SERGIO LEÓN
La comunidad garífuna, asentada en Orinoco, jurisdicción de Laguna de Perlas, en la Región Autónoma del Atlántico Sur (RAAS), celebró los 101 años de haber llegado a Nicaragua, huyendo de San Vicente y Las Granadinas de las amenazas de esclavitud que entonces reinaba.
A esta celebración asistieron representantes garífunas de Honduras, Guatemala, Belice, y San Vicente y Las Granadinas, confirmó el delegado regional de la Presidencia de la República, Johnny Hodgson.
Además, el director de la Agencia Internacional para el Desarrollo de los Estados Unidos (Usaid), Arthur Brown, formó parte de la fiesta.
Cultura, gastronomía, música y mucha religiosidad reinó ayer en Orinoco, que inició su celebración con una misa, luego un recorrido por las principales vías de la zona para después continuar con lo tradicional, incluyendo temáticas sobre el acostumbrado walagallo.
HERMANOS ANCESTRALES
Hodgson sostuvo que en Orinoco, nombrado así por los garífunas como recordatorio del territorio extranjero de donde provienen, hubo un encuentro entre hermanos que tenían décadas de no verse.

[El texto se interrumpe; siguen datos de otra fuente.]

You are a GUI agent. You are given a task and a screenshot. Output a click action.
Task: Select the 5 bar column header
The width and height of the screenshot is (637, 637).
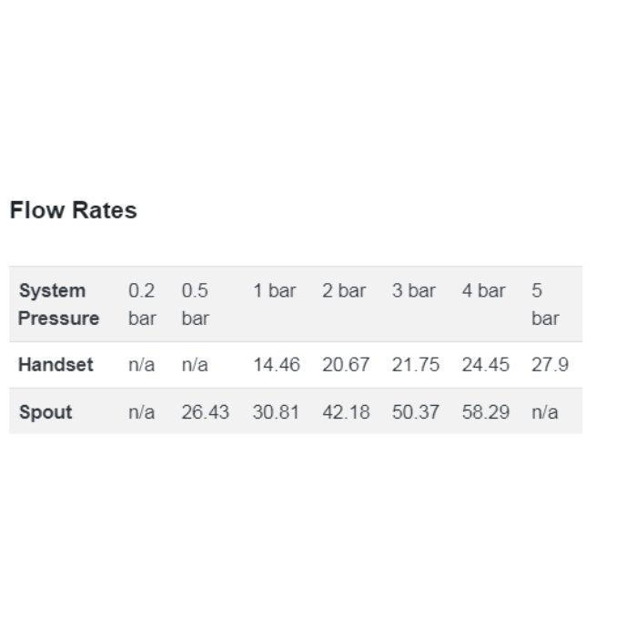[545, 304]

Valdrack Jaentschke, vicecanciller de Nicaragua para asuntos de cooperación externa, acompañó a la delegación internacional hasta ese territorio cultural de origen afrodescendiente, sitio donde converge la mayor parte de garífunas existentes en el país.
La alcaldesa orteguista de Bluefields, Carla Martin Brooks, dio recibimiento a la delegación acompañada por Jaentschke, y sostuvo que las autoridades del Gobierno central enviaron a 20 jóvenes garífunas a estudiar su lengua a Honduras.